Warts are a common viral skin growth. Identify the subtype first, then match the treatment.

  • A wart is firm and rough, often with tiny black dots inside (clotted blood vessels, not seeds).
  • Warts are caused by HPV. They are contagious and can spread to others and to other parts of your own body.
  • Subtype drives treatment. Common, flat, and filiform warts suit precise at-home treatment; deep plantar warts often respond better to freezing.
  • Most warts are harmless. Genital warts, bleeding or changing growths, and anything you are unsure of belong with a doctor.
  • At-home treatment is reasonable for ordinary warts in reachable, non-genital locations.

What are warts?

A wart is a small, rough growth caused by an infection of the top layer of skin with the human papillomavirus (HPV). The virus tells skin cells to multiply faster than normal, and the result is a thickened, raised bump. According to NIH MedlinePlus, warts are common and usually harmless, and many eventually go away on their own, though that can take months or years.

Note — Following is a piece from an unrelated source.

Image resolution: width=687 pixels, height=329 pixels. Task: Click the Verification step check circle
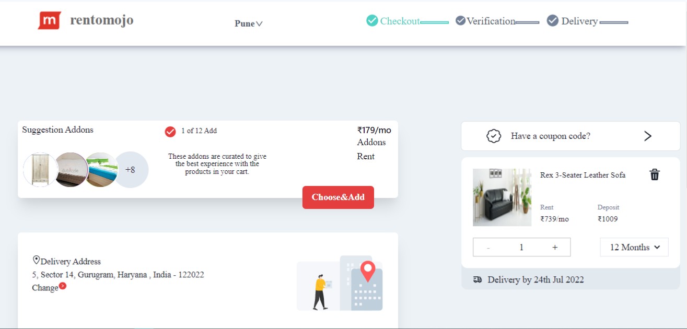tap(460, 21)
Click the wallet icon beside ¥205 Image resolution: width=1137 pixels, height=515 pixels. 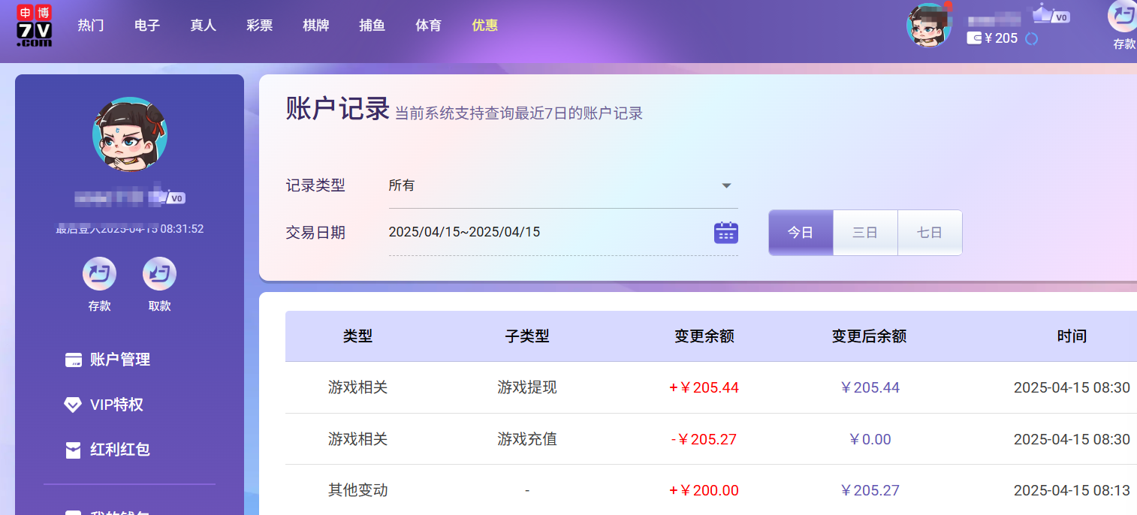(974, 38)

A typical wart is firm to the touch, rough or grainy on the surface, and the same color as your skin or slightly darker. Many warts have tiny black dots inside them. Those dots are small clotted blood vessels, not seeds, despite the common nickname. The dots are one of the most reliable signs that a bump is a wart and not something else.

What warts look like

Warts vary by where they grow and which strain of HPV caused them. Some are dome-shaped and raised, some are flat and barely textured, and some are long and thread-like. They can appear alone or in clusters. They do not usually hurt, with one important exception: a wart on the sole of the foot can be pressed flat by your body weight and become painful to stand on.

Types of warts

Knowing the subtype matters, because the subtype drives which treatment fits. Here are the common ones.

Common warts

Common warts are the dome-shaped, rough bumps most people picture. They grow most often on the hands, fingers, and around the nails, and they have the classic grainy surface with black dots. They are the most frequently treated subtype at home.

Plantar warts

Plantar warts grow on the soles of the feet. Because you walk on them, they get pushed inward and flat, and they can develop a hard, callused ring around a central core. They are often the most stubborn and the most uncomfortable subtype. For a detailed subtype breakdown, see our guide on plantar vs common vs flat warts.

Flat warts

Flat warts are smaller, smoother, and flatter than common warts. They tend to appear in large numbers, often on the face, the backs of the hands, or the legs. Because they are subtle, people often have dozens before noticing.

Filiform warts

Filiform warts are long, narrow, finger-like projections. They show up around the mouth, nose, and eyes, and they grow quickly. Their thread-like shape makes them easy to identify and, because they sit on a narrow stalk, often well suited to precise at-home treatment.

Periungual warts

Periungual warts grow around and under the fingernails and toenails. They can be painful, can distort nail growth, and are harder to reach, which makes them one of the trickier subtypes to treat at home.

Are warts dangerous?

For the large majority of people, no. The common warts on hands and feet are benign. They are a cosmetic and comfort concern, not a health threat, and the American Academy of Dermatology classifies them as harmless skin growths. There are real exceptions, and they matter.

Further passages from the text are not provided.